You are blaming the RBA for your points being reduced. That's like blaming Smith and Wesson when someone gets shot.
Perhaps the blame sits with Qantas loyalty (and the other rewards partners) for charging the banks too much for rewards points in the first place?
Why don't Qantas (and the other airlines) reduce the amount they charge for points?
All banks, including Citi approached the FFPs to renegotiate lower rates on buying miles/points, to which many programs have dropped the rates to retain volume. Australia isn't the first country in the world to have interchange fees capped.
The net effect of all the changes from a commercial perspective is:
- Citi obtains a price break on buying loyalty points from FFPs
- Citi devalues their own outbound transfer rates to loyalty programs by 20-30%
- Citi devalues earn rate on international transactions by 40%, despite having increased the xe rate by ~10% in the past 18 months, making Citi the most expensive CC in the country for intl transactions
- The net effective rate for banks on a premium card changes from ~1.8% -> 0.8%, or a 66% decrease
- Citi took the opportunity to wipe out any decent earn on low earning merchant categories
- Citi changes come into effect June 15, while RBA changes are July 1, giving Citi 15 days of super-profits with high interchange and low rewards
Post-June 15 - if transaction volume remains constant and there is no consumer card churning - Citi will profit from these changes.
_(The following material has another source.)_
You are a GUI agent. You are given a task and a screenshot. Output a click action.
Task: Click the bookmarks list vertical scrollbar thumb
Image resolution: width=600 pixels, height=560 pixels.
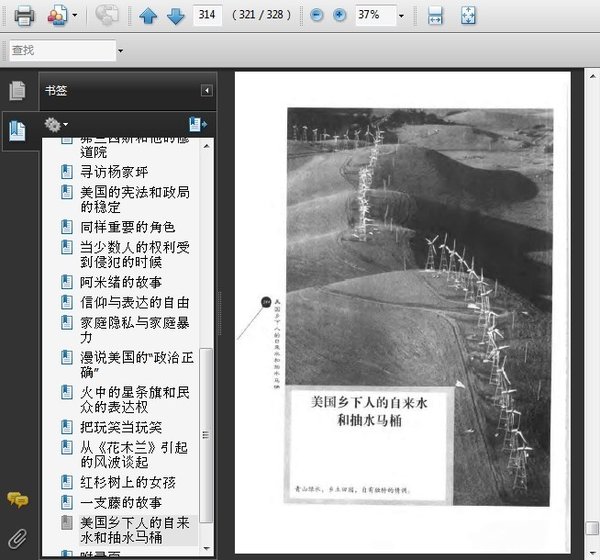[207, 435]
Let's not forget that Citi recently moved from 55 -> 44 days interest-free.
Citi also has their own breakage program model, and earns interest from some cardholders, so it's not like there's a direct link between a transaction and an airline point cost.
If all that wasn't enough - for the FFPs which don't have downward negotiated rates, the bank would still be paying the 'old rate', thus in effect proving they can survive at the current earn rates for consumers.
I think we'll find FFPs move towards more cobrand cards where they can get tap into easier bank sponsorship opportunities, interest, annual fees and the host airline marketing exposure.
Also, in markets where interchange took a hit - we're seeing annual fees almost wiped out as consumers refuse to accept them when direct spend benefits are simply not there any more. Citi will find it difficult to justify the overpriced annual fees moving forward.